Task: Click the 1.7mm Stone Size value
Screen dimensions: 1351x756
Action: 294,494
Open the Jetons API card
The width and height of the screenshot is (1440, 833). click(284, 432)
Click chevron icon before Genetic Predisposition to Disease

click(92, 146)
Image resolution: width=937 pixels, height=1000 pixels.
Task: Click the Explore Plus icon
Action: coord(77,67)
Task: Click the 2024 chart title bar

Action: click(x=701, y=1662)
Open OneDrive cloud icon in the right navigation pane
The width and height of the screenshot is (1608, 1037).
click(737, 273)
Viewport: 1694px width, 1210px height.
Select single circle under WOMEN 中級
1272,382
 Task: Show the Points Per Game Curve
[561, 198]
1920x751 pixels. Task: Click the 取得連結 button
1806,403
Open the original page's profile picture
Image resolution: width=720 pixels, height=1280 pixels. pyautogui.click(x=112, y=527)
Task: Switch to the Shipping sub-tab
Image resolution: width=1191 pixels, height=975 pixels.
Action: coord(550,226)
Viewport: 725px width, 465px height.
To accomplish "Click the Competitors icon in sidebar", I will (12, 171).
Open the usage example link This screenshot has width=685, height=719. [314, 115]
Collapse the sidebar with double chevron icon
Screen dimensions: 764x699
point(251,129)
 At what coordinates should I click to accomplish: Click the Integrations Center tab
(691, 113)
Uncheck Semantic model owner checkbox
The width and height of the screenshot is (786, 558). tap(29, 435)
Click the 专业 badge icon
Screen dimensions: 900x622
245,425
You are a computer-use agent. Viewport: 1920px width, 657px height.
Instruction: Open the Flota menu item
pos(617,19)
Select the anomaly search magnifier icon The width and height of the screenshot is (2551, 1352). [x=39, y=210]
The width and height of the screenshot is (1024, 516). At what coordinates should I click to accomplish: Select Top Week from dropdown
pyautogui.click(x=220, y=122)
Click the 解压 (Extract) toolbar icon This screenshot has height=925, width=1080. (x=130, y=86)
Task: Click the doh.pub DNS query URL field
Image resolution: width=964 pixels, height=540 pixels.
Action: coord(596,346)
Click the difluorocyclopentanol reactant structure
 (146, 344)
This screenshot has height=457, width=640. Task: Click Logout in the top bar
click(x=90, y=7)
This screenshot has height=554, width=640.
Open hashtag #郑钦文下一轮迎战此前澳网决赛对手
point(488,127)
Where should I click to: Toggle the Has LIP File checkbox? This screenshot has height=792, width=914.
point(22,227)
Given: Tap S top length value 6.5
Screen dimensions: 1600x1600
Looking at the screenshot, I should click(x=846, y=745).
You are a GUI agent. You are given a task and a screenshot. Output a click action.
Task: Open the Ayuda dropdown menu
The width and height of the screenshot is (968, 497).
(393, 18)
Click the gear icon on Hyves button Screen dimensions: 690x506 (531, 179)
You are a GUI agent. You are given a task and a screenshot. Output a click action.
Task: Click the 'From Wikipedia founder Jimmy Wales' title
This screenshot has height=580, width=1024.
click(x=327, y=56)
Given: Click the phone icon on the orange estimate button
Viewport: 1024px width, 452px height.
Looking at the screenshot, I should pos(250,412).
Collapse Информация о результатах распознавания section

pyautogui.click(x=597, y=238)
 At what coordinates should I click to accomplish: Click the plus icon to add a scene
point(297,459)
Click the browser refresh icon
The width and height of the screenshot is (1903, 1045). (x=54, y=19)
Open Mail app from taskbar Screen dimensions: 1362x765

____________

▸ Your goal: Restate word for word the lines from the one holding "Click the 解压" to the end of the listing, both ends included, and nothing more.

▸ Expected output:
Click the 解压 (Extract) toolbar icon This screenshot has height=925, width=1080. (x=130, y=86)
Task: Click the doh.pub DNS query URL field
Image resolution: width=964 pixels, height=540 pixels.
Action: coord(596,346)
Click the difluorocyclopentanol reactant structure
 (146, 344)
This screenshot has height=457, width=640. Task: Click Logout in the top bar
click(x=90, y=7)
This screenshot has height=554, width=640.
Open hashtag #郑钦文下一轮迎战此前澳网决赛对手
point(488,127)
Where should I click to: Toggle the Has LIP File checkbox? This screenshot has height=792, width=914.
point(22,227)
Given: Tap S top length value 6.5
Screen dimensions: 1600x1600
Looking at the screenshot, I should click(x=846, y=745).
You are a GUI agent. You are given a task and a screenshot. Output a click action.
Task: Open the Ayuda dropdown menu
The width and height of the screenshot is (968, 497).
(393, 18)
Click the gear icon on Hyves button Screen dimensions: 690x506 (531, 179)
You are a GUI agent. You are given a task and a screenshot. Output a click action.
Task: Click the 'From Wikipedia founder Jimmy Wales' title
This screenshot has height=580, width=1024.
click(x=327, y=56)
Given: Click the phone icon on the orange estimate button
Viewport: 1024px width, 452px height.
Looking at the screenshot, I should pos(250,412).
Collapse Информация о результатах распознавания section

pyautogui.click(x=597, y=238)
 At what coordinates should I click to accomplish: Click the plus icon to add a scene
point(297,459)
Click the browser refresh icon
The width and height of the screenshot is (1903, 1045). (x=54, y=19)
Open Mail app from taskbar Screen dimensions: 1362x765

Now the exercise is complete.